Isn’t anyone going to stick up for poor Vic – er, I mean, John Mackey? You know, the volatile CEO of one of the decade’s biggest retail success stories whose renegade, loose-cannon style spurred the growth of Whole Foods before leading to his professional unraveling via some anonymous – well, supposedly anonymous – postings on Yahoo’s message board.
It’s a classic tale of hubris for the Internet age: Mackey’s fatal error was thinking the Internet would enshroud him in anonymity like an invisible cloak. And yet recycled screen names, IP addresses, Google searches – eventually there’s a way to tie your true identity to your anonymous dispatches.
The more time we spend on the Net the more we realize there is no such thing as anonymity anymore. The old New Yorker cartoon about how no one on the Internet knows you’re a dog is so 1990s. These days, people know about you online to the degree they’re willing to dig up the dirt. If no one knows you’re a dog in 2007, it’s probably because no one cares.
In Mackey’s case, it was – improbably – the federal government who dug deep enough. The Federal Trade Commission, which roused itself from its usual napping state to protest Whole Foods’ proposed takeover of Wild Oats on antitrust grounds, brought the eight-year-long deception to light. Mackey was posing as “rahodeb”, an anagram of his wife’s name, while talking trash to Wild Oats and touting Whole Foods.
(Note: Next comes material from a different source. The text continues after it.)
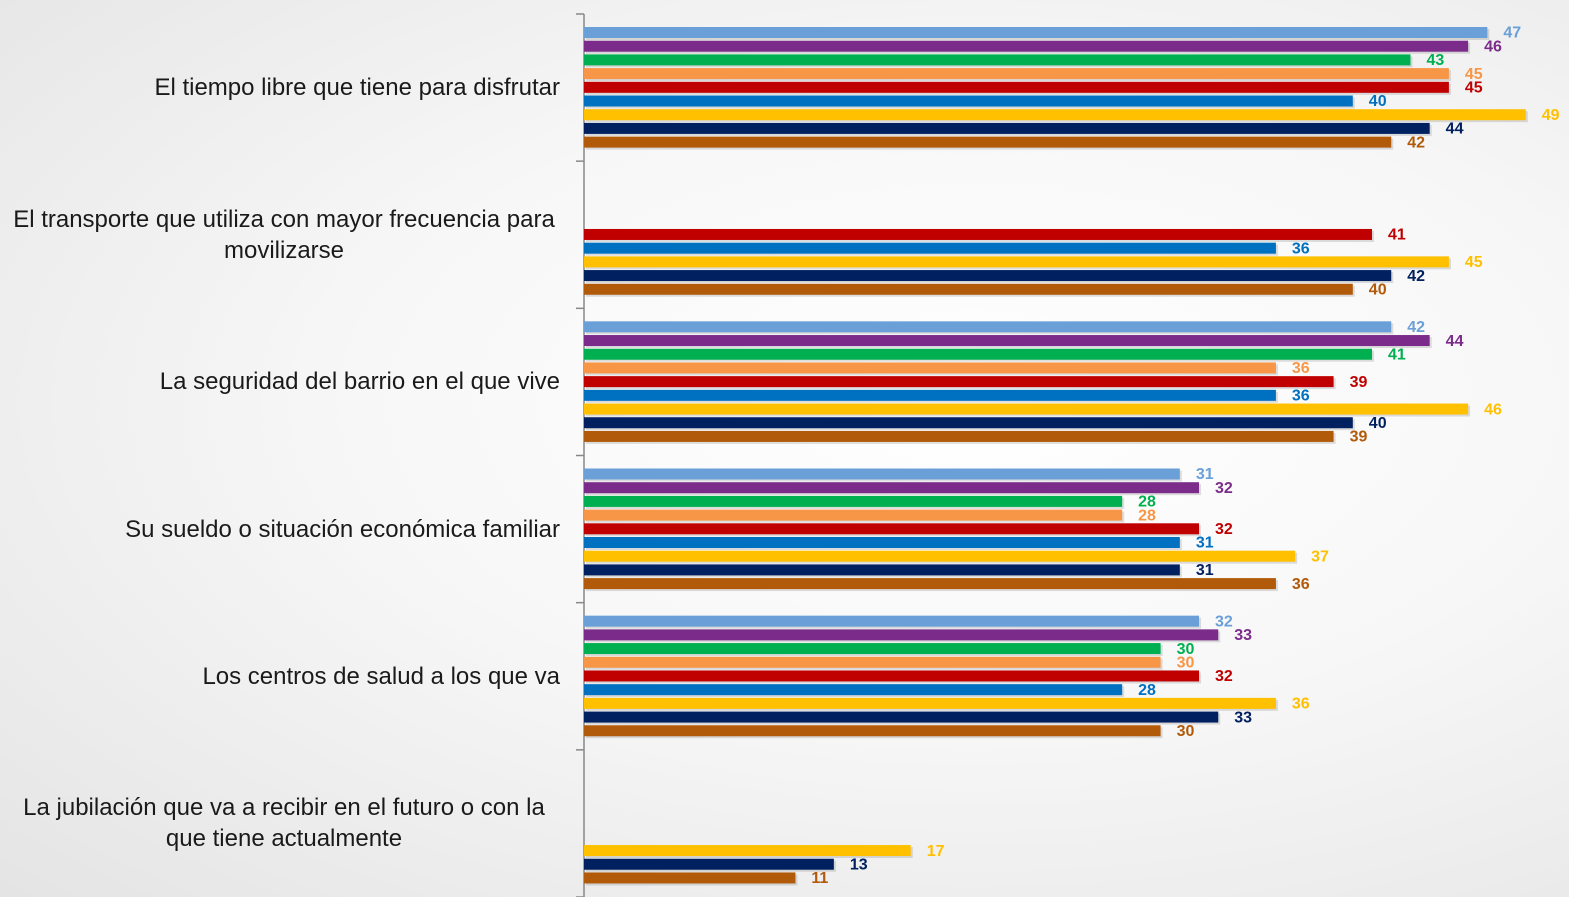  I want to click on category-text: Su sueldo o situación económica familiar, so click(342, 529).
The FTC’s complaint is on the Wall Street Journal‘s site, and the infamous footnote outing rahodeb is on page 4. Why the FTC is troubled by this merger and so few others, I’m not sure. But the entire complaint is worth a read as a masterful exercise in turning a CEO’s public (and less than public) statements against his own goals. All journalism should be this biting. The Journal, in turn, did an excellent job of cherrypicking the most damning bits from the Yahoo archives: rahodeb’s absurd “$800+” price target and her narcissistic assertion that Mackey is “cute.”
So it may be a fool’s errand to say a few words in favor of John Mackey, but maybe I’m a sucker for a lost cause. It’s not that I want to exonerate Mackey for his stupidity, but I do think a couple of obvious points concerning the Internet are being overlooked in this story.
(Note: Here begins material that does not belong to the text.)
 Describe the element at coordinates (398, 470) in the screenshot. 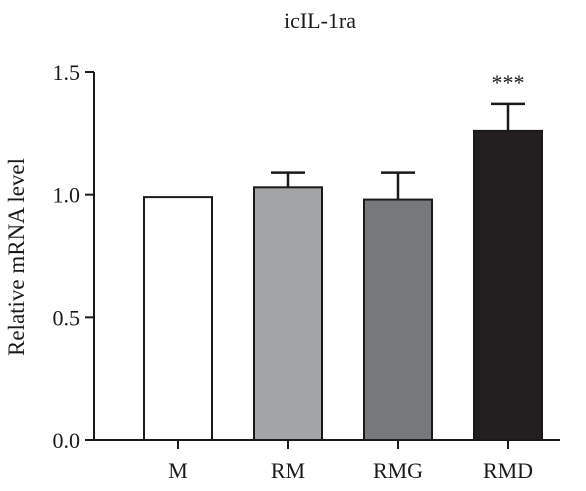

I see `x-tick-label: RMG` at that location.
First, Yahoo’s stock boards have long been accompanied by the deafening sound of grinding axes. Spend enough time there and you probably won’t come back: The most frequent posters are either touting a stock in hopes of sparking a short squeeze or ratcheting the price high enough for a profit; or they’re hedge funds mercilessly dissing a stock toward $0. And yet, if you stick with it long enough, you may get a sense of which way the wind is blowing a particular stock.
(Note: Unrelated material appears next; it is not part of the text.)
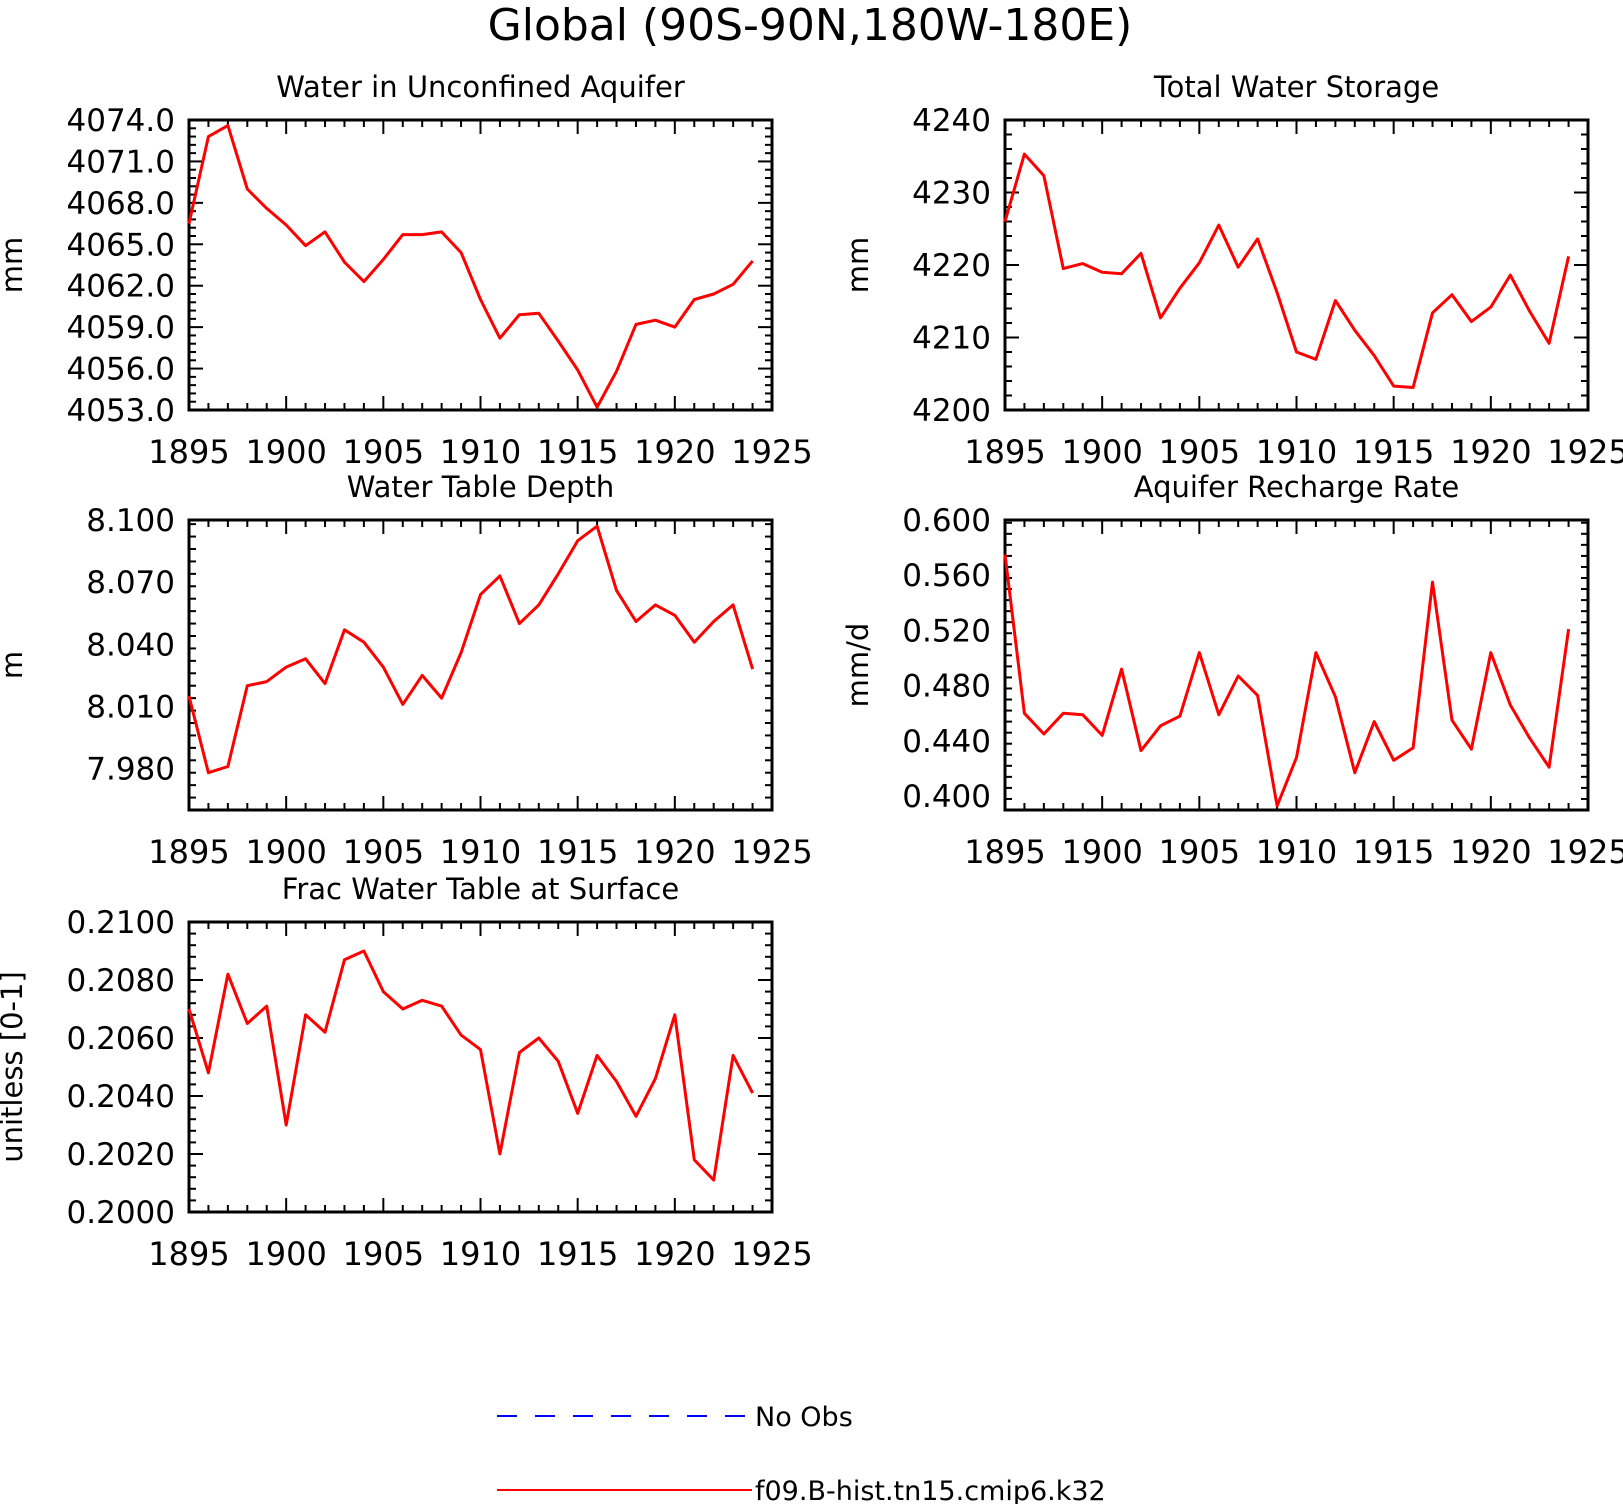  I want to click on y-tick-label: 4062.0, so click(121, 287).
Given that, the SEC can easily find enough sound bites in rahodeb’s comments to nail Mackey, but it would be ignoring that broader context: a sort of chaotic and no-holds-barred context, but in the end a messily democratic one.
Then there’s a point brought up by TheStreet.com’s Aaron Task: more CEOs and especially lower-level executives are just as guilty of anonymous postings. If the SEC goes after Mackey, it had better go after the other corporate employees who have been surely doing the same thing. Fair, after all, is fair. (Dislcosure: I am a contributor to TheStreet.com).
What’s more, Mackey’s gambit is classic public relations, employing a third-party authority, however manufactured, to push your brand. Look at this video of PR pioneer (and Sigmund Freud’s nephew) Edward Bernays, who corralled 5,000 doctors into promoting the health benefits of a high-cholesterol, bacon-and-eggs breakfast. (You need RealMedia to see the video; you can also try the audio at NPR.)
Is persuading a phalanx of doctors to push your client’s PR message more ethical and less illegal than adopting an anonymous persona on Yahoo? Should it be? I myself doubt it, but maybe you can use your PR skills to make your case in the comments section.
I hate the old cliché about the Internet changing the rules, but it applies here. In an era where there’s no true anonymity on the Internet, where the truth will out whenever necessary, our only recourse is a form of micro-PR: managing the spin to meet our personal version of reality. That’s what we do when we blog – or when we comment on blogs. And in that sense, we are all John Mackey.